Ive been looking into the same idea. I have two machines and one IR controller. I was thinking of splicing the cable for the controller. Mine use the standard C14 plug, (common female computer power cord) I dont have much to lose since my machines are old and due for replacement. I hope to work on it tonight and will let you know.


----------



## Hippofeet (Nov 26, 2012)

Should be no problem. Its taking an output from one prong on the switch plug, and when you depress the switch it just connects to the other prong going back in. Its really no different than setting off 20 controllers with one trigger. I hope you have the three prong plugs, otherwise its going to be harder. I would open up the switch, and take a look at it, and maybe hook up 12 VDC to one of the prongs on the switch, hit the switch, and figure out which prong is being used as the return. Then you just need to wire into the backs of the sockets where those prongs would normally fit.


----------



## discozombie (Jun 21, 2012)

So I tested it tonight. I cut off the female (C14) plugs from three computer power extension cables. Spliced these together, taped it up and plugged the controller in one end and two fog machines on the other. Both machines worked together. Im sure it can be done better like Hippofeet mentioned, but this was simple and dirty. It appears that both machines need to charged, heated whatever you call it when its ready to release fog before the ready light comes on. Im running two 400 watt cheapos that were made 6 years apart from different manufacturers. 

good luck.
DZ


----------



## edwood saucer (Aug 21, 2006)

Thanks for the feedback and experimentation. I figured it could probably be done - but don't have the expertise - just the hunch! thanks!


----------



## corey872 (Jan 10, 2010)

Looks like a good and simple way to do it. The only possible issue I see is you would want to keep all foggers plugged into the same outlet as well.

Your house is basically wired to two 110volt legs. They are always at opposite polarity, so this is where your 220V comes from to run big things like stoves and clothes driers.

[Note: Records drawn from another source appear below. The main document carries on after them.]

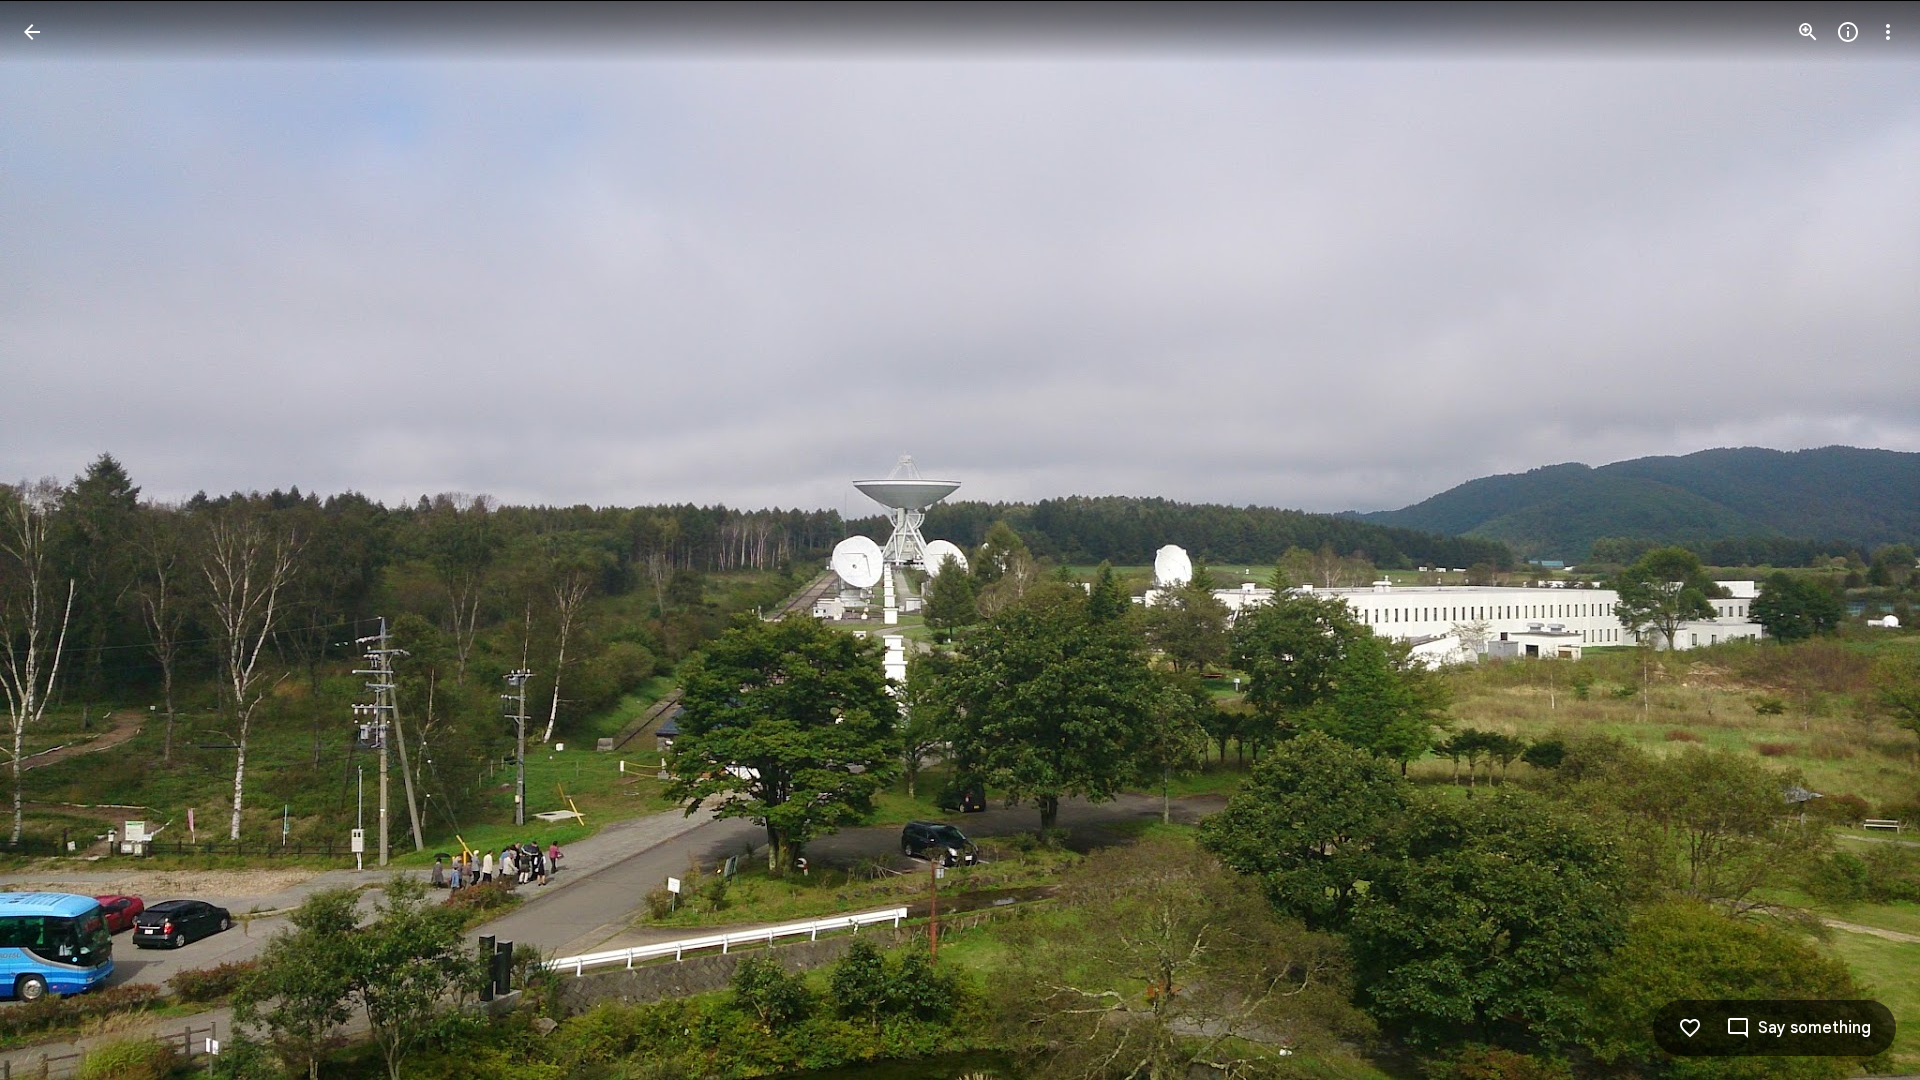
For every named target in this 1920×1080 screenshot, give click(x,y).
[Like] (1690, 1028)
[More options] (1888, 32)
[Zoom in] (1808, 32)
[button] (1864, 540)
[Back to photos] (32, 32)
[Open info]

This shows the basics, they call it 120V/240V:









BUT - both of these 110V legs are used in separate areas of the house - and it could even be one outlet is on one leg while one right beside it is on the other leg. This doesn't really pose an issue in normal use as you have an item plugged into one outlet or the other. But if you happen to plug the foggers into separate legs (say you want to fog two different rooms) then run the timers to a common point, you would have a 220V short circuit between the two foggers when the timer circuit closes.

The other option would be to use a DVM to test the two outlets you want to use, but that is a little more complex task.


----------



## discozombie (Jun 21, 2012)

good information! I plan to use the same power strip so Ill be okay.


----------